** Task set **
1. Copy the Science Museum description word for word, beginning with the words "The Science Museum" and stopping after the words "throughout the year.".
2. Using the Science Museum description, answer each question in a short line:
(a) How many square metres of the building are given over to exhibitions?
(b) What is the height of the sculpture representing DNA?
(c) How many panes does the Museum's glass surface have?
3. Continue the Science Museum description from the point where it ends.

** Exercise text **
------------------------------
The Science Museum has a building area of over 42,000 square metres, of which 26,000 square metres are for exhibitions. The building is on three floors. The ground floor includes the so-called Calle Menor, which houses the main services open to the public (ticket offices, restaurants, shops,...), and access to the Santiago Grisolía Auditorium and the Salón Arquerías where all kinds of congresses and events are held. The Calle Menor is open free to the public and is the venue for a number of exhibitions throughout the year.

FIRST FLOOR

On the first floor of the Museum the public can find workshops and interactive science exhibitions, where they can experiment with fun modules as "Kiddies Corner". The first floor affords access to the Calle Mayor, which houses an artistic representation of DNA in the form of a sculpture 15 metres in height and the Foucault Pendulum, which at 34 metres is one of the longest in the world. Visitors can also admire the impressive glass surface of the Museum, with over 4,000 panes, and the view of the Turia Garden from the outside terraces.
------------------------------
** Provided records **

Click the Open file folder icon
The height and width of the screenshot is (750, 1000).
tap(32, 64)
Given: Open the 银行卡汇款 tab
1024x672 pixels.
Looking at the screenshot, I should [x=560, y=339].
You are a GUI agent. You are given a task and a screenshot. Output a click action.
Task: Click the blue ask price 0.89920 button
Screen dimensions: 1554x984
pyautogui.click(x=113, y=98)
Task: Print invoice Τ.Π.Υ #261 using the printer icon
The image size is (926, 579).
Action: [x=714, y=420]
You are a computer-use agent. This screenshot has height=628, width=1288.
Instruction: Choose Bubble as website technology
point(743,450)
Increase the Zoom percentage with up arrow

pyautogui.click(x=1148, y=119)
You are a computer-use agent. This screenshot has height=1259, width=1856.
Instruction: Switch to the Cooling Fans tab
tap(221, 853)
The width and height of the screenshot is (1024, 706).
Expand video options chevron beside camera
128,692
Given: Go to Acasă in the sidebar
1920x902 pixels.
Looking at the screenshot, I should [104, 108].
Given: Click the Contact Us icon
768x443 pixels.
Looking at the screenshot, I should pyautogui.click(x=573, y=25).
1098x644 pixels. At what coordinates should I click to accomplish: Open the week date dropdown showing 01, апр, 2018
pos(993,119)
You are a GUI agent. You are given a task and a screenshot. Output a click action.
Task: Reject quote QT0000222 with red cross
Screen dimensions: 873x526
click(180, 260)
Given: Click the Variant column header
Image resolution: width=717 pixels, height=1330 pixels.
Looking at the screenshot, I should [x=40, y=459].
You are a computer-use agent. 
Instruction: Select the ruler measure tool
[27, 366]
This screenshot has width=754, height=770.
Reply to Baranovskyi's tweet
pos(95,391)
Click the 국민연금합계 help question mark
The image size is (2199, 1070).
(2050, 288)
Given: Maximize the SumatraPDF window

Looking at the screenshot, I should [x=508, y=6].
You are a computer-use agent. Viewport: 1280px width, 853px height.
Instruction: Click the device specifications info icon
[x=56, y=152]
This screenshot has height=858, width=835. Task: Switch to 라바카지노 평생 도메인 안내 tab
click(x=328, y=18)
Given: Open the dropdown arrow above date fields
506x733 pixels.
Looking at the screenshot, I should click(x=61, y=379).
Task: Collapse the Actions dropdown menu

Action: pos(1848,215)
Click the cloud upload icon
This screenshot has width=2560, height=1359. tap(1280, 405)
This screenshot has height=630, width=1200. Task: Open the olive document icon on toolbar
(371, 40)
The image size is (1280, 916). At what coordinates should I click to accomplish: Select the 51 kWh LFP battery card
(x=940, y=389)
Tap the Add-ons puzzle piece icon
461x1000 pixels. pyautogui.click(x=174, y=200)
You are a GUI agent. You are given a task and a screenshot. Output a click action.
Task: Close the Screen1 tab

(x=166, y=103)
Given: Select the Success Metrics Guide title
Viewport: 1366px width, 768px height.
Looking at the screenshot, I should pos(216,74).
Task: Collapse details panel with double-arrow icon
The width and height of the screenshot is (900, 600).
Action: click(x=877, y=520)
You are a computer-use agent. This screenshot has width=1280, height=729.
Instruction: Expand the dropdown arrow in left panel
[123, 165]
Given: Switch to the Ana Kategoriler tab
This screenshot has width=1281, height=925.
------------------------------
** Answers for the exercise **
1.
The Science Museum has a building area of over 42,000 square metres, of which 26,000 square metres are for exhibitions. The building is on three floors. The ground floor includes the so-called Calle Menor, which houses the main services open to the public (ticket offices, restaurants, shops,...), and access to the Santiago Grisolía Auditorium and the Salón Arquerías where all kinds of congresses and events are held. The Calle Menor is open free to the public and is the venue for a number of exhibitions throughout the year.

2.
(a) 26,000 square metres
(b) 15 metres
(c) Over 4,000

3.
SECOND FLOOR

The second floor is devoted to the exhibition "The Legacy of Science". A chronological sequence based on audiovisual material reveals the life and evolution of the research of three outstanding Nobel prize winners: Santiago Ramón y CajalSevero Ochoa and Jean Dausset. Part of Ochoa's legacy in the form of his personal and scientific archive can also be seen, together with his library of over 1,200 volumes. And the Santiago Grisolía exhibition.

THIRD FLOOR

On the third floor of the Museum the public can explore the impressive "Chromosome Forest", with over 2,600 square metres devoted to the biggest milestone in modern science: the sequencing of human DNA. There is a large-scale reproduction of the 23 pairs of chromosomes of the human species. Around each one 127 interactive modules have been developed that are related to the specific genes of each one and their operation.

In ‘Els nostres dinosaures’ you´ll travel through the Triassic, Jurassic, and Cretaceous at your leisure. Additionally, you'll discover how the geologists and paleontologists who try to reconstruct the world from 250 million years ago work.

Other interactive exhibitions on this floor also include the "Zero Gravity", created jointly with the European Space Agency, the Space Simulator, an interactive module that reproduces by means of the simulation of movement three stages in the preparation of the space launch to the International Space Station.

ARCHITECTURE

The exterior of this museum captivates the visitor in its own right. The building is magnificent in its proportions and organic shapes and houses a multitude of activities and initiatives related to the evolution of life and scientific and technological dissemination.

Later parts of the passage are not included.